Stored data
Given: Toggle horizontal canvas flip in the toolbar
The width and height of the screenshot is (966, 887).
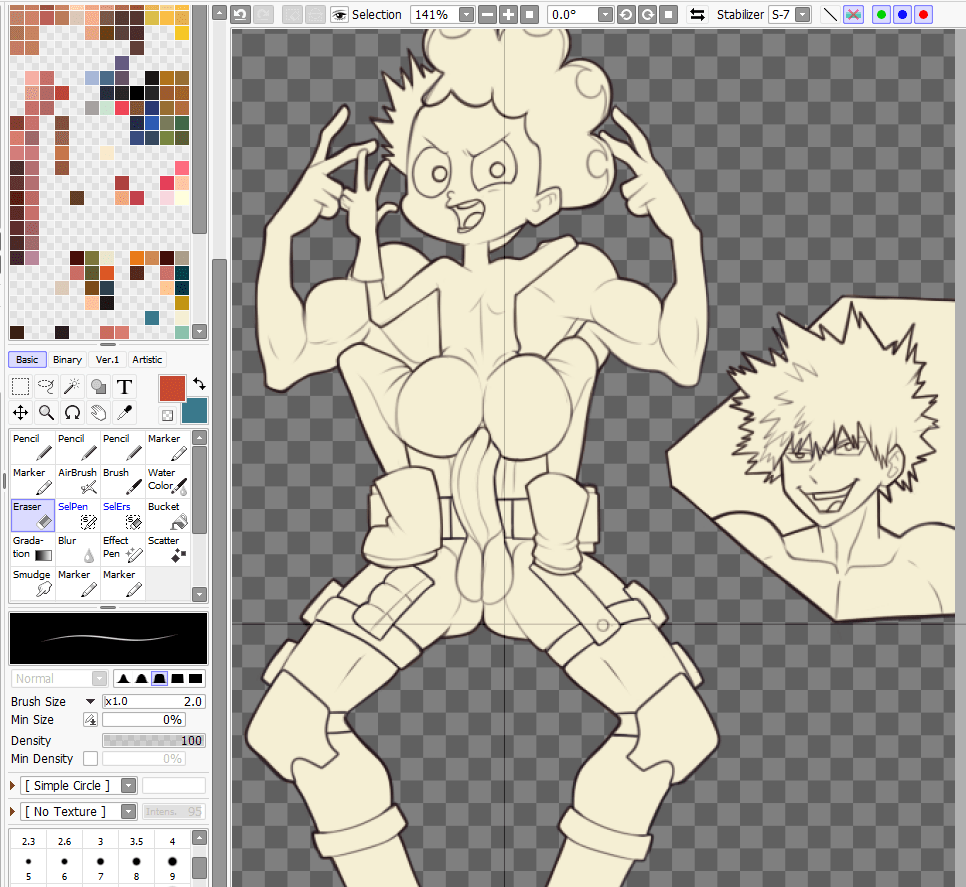Looking at the screenshot, I should (x=697, y=14).
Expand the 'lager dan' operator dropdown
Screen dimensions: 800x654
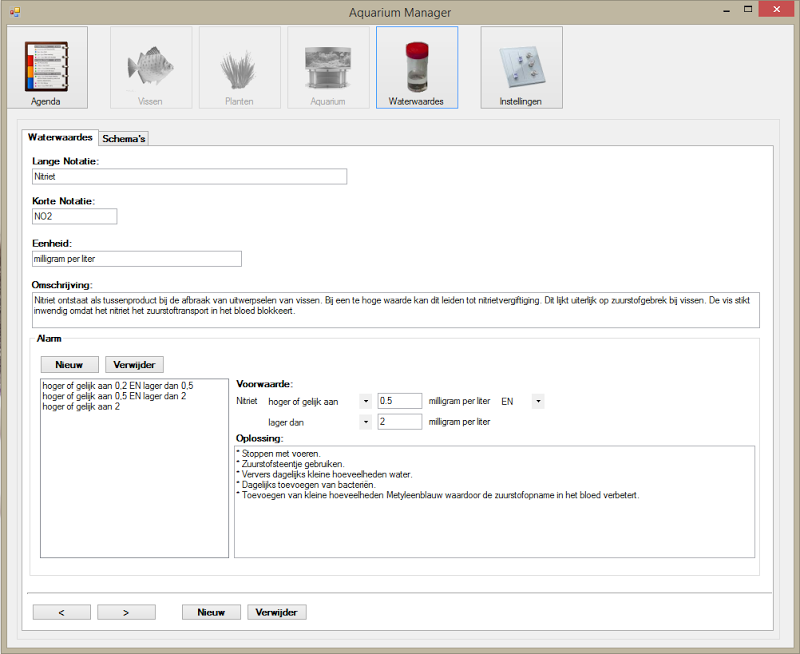(365, 422)
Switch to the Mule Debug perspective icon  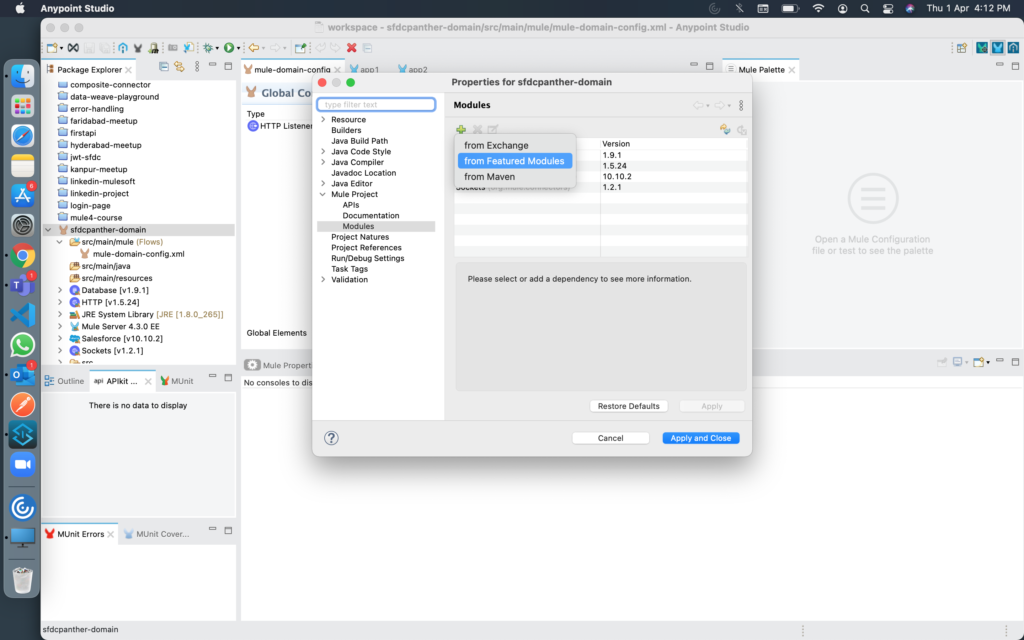click(982, 47)
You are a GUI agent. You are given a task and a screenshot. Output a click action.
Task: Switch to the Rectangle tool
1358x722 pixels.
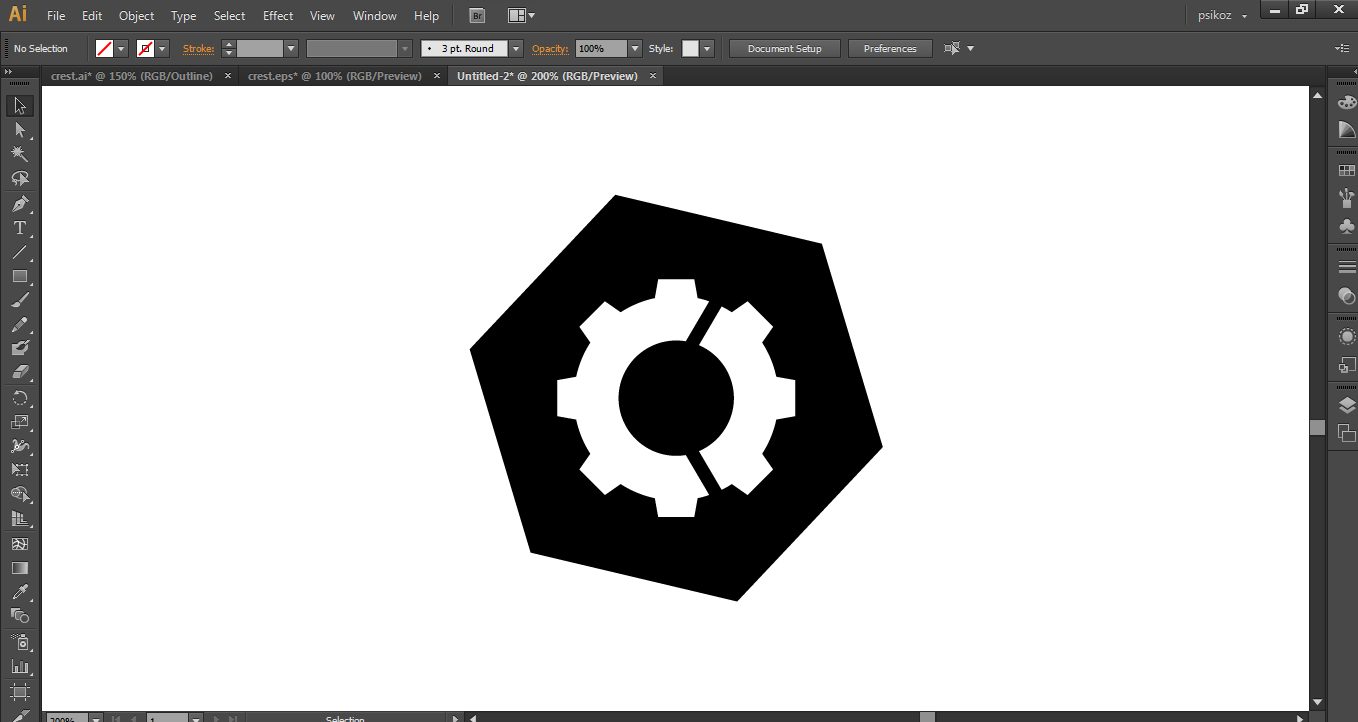19,277
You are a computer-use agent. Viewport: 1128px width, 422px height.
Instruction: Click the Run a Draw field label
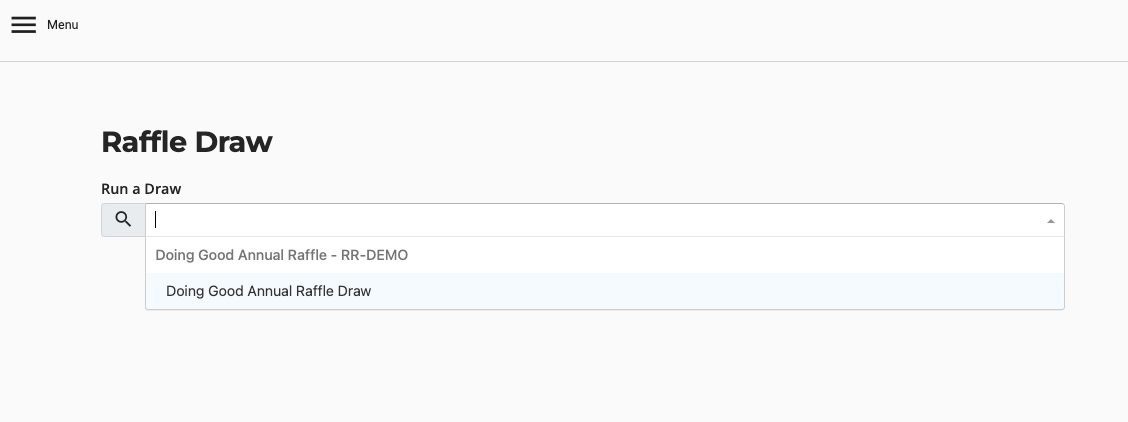click(141, 188)
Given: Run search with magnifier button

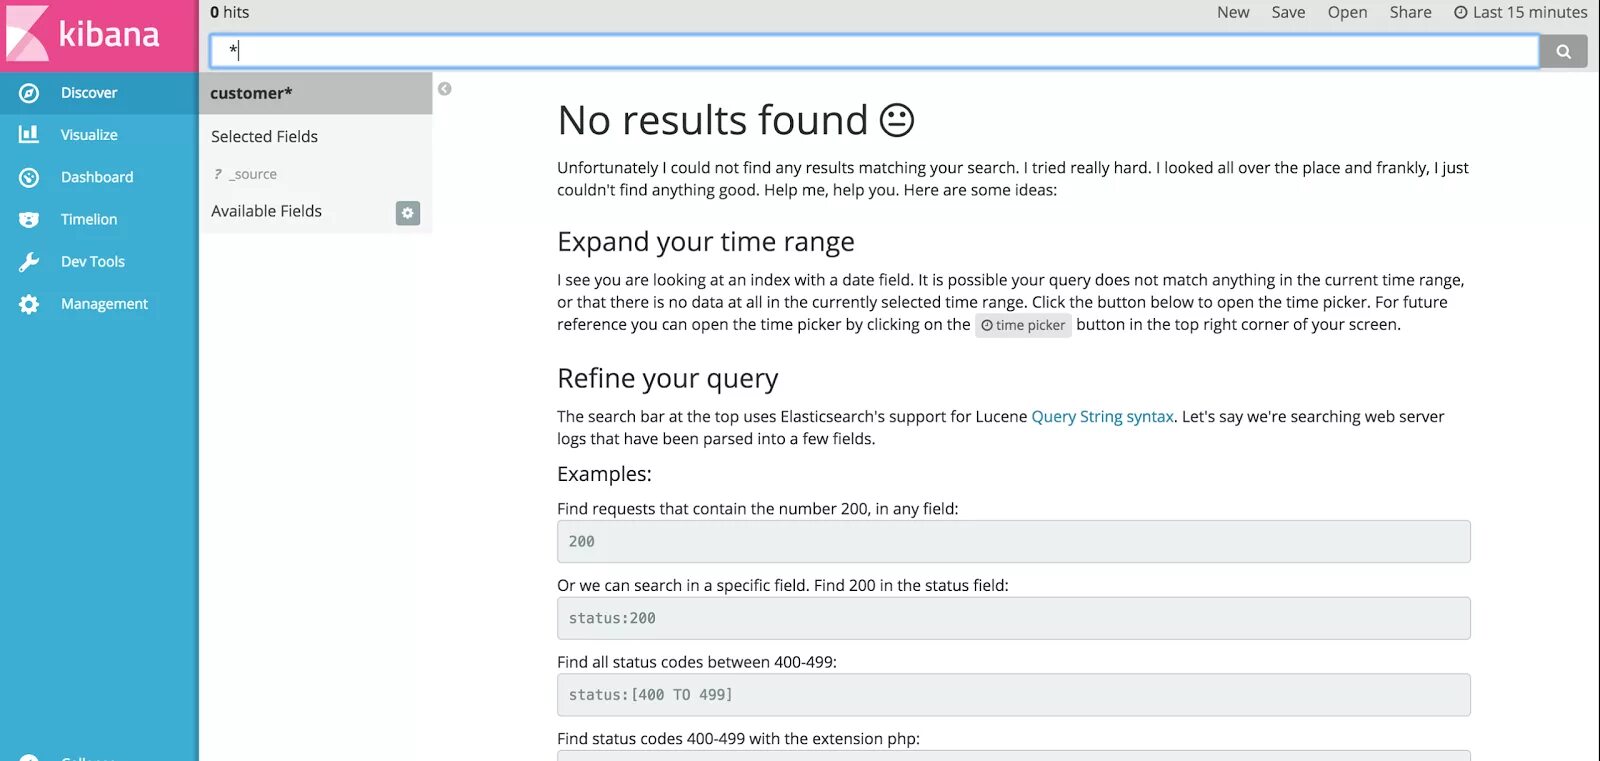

— THE TASK —
Report each line of the data that includes the string "agent".

— PROBLEM SOLUTION —
You are a GUI agent. You are given a task and a screenshot. Output a click action.
You are a computer-use agent. Viewport: 1128px width, 422px height.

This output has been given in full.